(Selected text begins)

With linear decks on the upswing in Modern, what are the contenders and pretenders? Ross Merriam surveys the Modern MTG metagame after this weekend’s results.

Phyrexian Crusader, illustrated by Eric Deschamps

After months of fair, midrange decks dominating Modern, we finally had a return to the format’s roots with a weekend where linear strategies of many flavors were well-represented at the top tables of CFB Las Vegas. Archetypes we haven’t seen in quite some time re-emerged, most with some notable changes, signaling to everyone looking to gain even more of an edge in Solitude mirrors that they need to keep their decklists honest.

It’s no surprise at this point that recent printings for the format have been biased towards fair strategies. Powerful new interactive cards like Force of Negation and Prismatic Ending have made it much easier to keep linear decks in check, but they can still exploit holes in the metagame when players bias their lists to win fair mirrors.

This leaves the metagame in an interesting position. Not all of the linear decks that emerged or re-emerged last weekend are going to stick around. And you can’t prepare for all of them going into this weekend. As someone with plenty of experience piloting linear strategies, especially in Modern, I’m here to let you know which of these decks are legitimate threats, and which ones are flashes in the pan.

Now, I’m going to be covering those linear archetypes that were relatively new last weekend. Mono-White Hammer is an established, Tier 1 archetype that you have to prepare for week after week and decks like Gruul Belcher and Golgari Yawgmoth have enough of a pedigree over the last few months that I would place them solidly into Tier 2. So I won’t be covering those decks. Instead, let’s take a closer look at the dark-horse linear strategies looking to get back into upper echelons of the Modern metagame.

Hardened Scales – Sell


In the interest of full disclosure, I’ve never been a fan of this deck. Years ago it was the Mox Opal deck that was the worst at actually enabling Mox Opal, leading to a lot of awkward draws mixed in with some of the best nut draws in the entire format. Since Mox Opal’s ban, the deck has slowed down a bit, but the additions of Zabaz, the Glimmerwasp; The Ozolith; and of course Urza’s Saga have made it much more resilient.

Zabaz, the Glimmerwasp The Ozolith Urza's Saga

However, that isn’t enough for me to change my opinion on this deck for two reasons. First is that its namesake card, the key card to the engine, is much easier to answer than it used to be. Turn 1 Hardened Scales used to be among the scariest starts in all of Modern, and now it’s too often neutralized by a Prismatic Ending. This deck is on a completely different level without Hardened Scales on the battlefield, and it being relatively difficult to answer was an underrated key to its success.

Those other additions certainly help make the deck better in non-Scales games, but I don’t want to depend on winning a high percentage of them.

Second is the fact that this deck isn’t doing anything that Hammer isn’t already doing. The synergies are a little different, but the strategy is very similar and they’re relatively the same speed. There’s more card advantage in Hammer lists, while Hardened Scales gets access to Walking Ballista for some interaction against opposing creatures and planeswalkers.

(Selected text ends)
(Dataset entries begins)

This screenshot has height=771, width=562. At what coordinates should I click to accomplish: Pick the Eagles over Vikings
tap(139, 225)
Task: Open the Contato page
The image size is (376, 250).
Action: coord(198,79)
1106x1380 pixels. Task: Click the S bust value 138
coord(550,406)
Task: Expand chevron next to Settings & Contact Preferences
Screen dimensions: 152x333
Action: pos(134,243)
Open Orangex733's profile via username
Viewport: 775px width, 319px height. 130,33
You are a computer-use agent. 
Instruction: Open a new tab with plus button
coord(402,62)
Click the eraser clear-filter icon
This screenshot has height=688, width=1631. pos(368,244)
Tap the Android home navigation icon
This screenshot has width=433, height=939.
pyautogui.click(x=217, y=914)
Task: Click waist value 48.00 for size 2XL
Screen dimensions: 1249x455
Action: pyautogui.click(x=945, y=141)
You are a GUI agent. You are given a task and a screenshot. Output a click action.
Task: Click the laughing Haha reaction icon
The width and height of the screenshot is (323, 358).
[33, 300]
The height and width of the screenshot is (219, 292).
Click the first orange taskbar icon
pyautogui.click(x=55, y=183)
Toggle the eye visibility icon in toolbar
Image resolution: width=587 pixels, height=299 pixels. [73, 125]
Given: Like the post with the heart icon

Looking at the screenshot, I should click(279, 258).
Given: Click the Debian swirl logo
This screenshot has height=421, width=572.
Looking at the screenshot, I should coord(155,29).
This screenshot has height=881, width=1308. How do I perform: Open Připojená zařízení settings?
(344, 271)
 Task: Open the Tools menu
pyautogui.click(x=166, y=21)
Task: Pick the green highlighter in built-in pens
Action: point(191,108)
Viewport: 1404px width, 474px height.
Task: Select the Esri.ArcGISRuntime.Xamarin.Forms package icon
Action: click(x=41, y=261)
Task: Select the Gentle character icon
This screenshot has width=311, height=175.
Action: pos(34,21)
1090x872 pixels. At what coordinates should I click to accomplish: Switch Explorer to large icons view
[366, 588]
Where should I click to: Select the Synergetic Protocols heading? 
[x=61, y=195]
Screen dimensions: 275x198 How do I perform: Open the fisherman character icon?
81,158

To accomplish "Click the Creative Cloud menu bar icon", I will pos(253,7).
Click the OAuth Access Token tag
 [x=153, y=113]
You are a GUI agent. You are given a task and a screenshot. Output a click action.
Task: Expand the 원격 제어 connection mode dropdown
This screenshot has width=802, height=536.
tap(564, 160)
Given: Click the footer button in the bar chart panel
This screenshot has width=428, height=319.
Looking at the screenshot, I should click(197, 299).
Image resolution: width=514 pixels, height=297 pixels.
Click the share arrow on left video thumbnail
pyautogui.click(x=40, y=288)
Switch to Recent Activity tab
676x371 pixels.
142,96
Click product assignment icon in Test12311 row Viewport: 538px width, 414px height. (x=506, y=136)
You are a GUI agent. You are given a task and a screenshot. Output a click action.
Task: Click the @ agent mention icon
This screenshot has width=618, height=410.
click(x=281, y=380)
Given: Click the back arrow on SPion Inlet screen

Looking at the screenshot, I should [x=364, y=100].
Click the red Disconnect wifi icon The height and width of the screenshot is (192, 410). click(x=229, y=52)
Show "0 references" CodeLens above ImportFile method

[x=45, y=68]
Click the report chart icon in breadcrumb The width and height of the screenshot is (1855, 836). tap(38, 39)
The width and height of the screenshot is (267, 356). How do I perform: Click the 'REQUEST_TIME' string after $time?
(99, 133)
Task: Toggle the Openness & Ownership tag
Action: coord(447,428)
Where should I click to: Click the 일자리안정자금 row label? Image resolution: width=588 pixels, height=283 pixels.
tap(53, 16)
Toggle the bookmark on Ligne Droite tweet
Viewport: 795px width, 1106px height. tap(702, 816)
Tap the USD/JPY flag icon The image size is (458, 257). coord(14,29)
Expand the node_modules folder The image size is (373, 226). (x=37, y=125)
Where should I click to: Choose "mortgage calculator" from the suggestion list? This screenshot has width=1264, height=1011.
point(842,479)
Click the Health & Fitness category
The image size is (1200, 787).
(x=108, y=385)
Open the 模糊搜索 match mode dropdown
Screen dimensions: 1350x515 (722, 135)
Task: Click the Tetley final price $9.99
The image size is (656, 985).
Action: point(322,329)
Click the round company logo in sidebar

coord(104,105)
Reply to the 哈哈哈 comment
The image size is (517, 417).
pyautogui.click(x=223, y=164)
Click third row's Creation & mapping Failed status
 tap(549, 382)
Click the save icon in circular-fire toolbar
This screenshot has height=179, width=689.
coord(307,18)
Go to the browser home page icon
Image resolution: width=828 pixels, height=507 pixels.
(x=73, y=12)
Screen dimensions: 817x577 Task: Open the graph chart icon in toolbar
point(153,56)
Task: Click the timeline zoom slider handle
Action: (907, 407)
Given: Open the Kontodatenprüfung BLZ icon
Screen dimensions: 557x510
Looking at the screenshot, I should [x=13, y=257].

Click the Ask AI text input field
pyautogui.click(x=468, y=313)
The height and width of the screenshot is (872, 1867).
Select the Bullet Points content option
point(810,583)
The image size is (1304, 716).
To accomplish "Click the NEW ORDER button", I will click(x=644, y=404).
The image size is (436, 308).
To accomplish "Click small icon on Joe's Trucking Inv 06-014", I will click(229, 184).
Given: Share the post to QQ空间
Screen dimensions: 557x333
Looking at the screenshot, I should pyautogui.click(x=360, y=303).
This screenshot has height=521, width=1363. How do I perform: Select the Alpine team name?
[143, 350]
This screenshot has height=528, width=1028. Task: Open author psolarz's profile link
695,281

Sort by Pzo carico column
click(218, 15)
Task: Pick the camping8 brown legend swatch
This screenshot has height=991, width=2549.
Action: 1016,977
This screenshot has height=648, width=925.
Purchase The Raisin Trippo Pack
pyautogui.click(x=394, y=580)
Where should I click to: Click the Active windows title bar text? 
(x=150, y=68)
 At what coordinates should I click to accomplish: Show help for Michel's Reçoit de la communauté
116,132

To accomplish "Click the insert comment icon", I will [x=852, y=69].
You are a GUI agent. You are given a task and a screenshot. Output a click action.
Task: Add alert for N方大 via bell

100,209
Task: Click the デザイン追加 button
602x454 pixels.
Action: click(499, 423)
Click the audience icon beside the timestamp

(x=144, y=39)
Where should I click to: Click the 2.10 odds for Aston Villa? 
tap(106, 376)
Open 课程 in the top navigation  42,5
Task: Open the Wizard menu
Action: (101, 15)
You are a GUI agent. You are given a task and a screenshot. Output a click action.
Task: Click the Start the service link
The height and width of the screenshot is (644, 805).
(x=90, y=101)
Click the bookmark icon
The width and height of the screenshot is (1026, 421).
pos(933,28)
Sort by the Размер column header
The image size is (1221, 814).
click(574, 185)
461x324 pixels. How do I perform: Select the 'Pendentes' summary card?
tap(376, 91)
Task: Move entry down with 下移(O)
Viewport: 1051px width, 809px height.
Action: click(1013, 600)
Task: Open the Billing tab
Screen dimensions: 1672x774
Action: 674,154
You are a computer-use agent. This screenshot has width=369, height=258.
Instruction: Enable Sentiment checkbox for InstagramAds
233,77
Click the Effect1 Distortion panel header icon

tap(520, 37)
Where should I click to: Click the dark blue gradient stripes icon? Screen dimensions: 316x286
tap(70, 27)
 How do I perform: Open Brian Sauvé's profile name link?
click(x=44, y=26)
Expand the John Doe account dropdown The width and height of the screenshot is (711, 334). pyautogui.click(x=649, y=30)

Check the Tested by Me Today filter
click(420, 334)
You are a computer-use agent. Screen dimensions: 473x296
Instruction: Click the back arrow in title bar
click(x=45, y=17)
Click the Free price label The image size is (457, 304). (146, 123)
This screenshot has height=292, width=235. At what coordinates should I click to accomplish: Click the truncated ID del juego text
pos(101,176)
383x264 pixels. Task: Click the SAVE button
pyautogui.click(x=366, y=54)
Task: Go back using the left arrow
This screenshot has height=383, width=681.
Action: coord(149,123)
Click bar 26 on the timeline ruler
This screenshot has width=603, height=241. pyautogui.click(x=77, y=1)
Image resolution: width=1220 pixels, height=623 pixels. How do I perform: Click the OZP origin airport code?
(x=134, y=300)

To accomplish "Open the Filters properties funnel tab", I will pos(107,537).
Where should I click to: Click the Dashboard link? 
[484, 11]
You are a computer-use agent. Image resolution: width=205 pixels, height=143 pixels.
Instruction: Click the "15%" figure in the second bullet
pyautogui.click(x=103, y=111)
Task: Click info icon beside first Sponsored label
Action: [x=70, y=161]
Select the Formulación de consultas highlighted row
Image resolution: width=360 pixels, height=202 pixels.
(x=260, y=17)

(Dataset entries ends)

* _What to do_: Reproduce the stretch of the Modern metagame article from "With linear decks" through "their decklists honest.".

* _Exercise output_:
With linear decks on the upswing in Modern, what are the contenders and pretenders? Ross Merriam surveys the Modern MTG metagame after this weekend’s results.

Phyrexian Crusader, illustrated by Eric Deschamps

After months of fair, midrange decks dominating Modern, we finally had a return to the format’s roots with a weekend where linear strategies of many flavors were well-represented at the top tables of CFB Las Vegas. Archetypes we haven’t seen in quite some time re-emerged, most with some notable changes, signaling to everyone looking to gain even more of an edge in Solitude mirrors that they need to keep their decklists honest.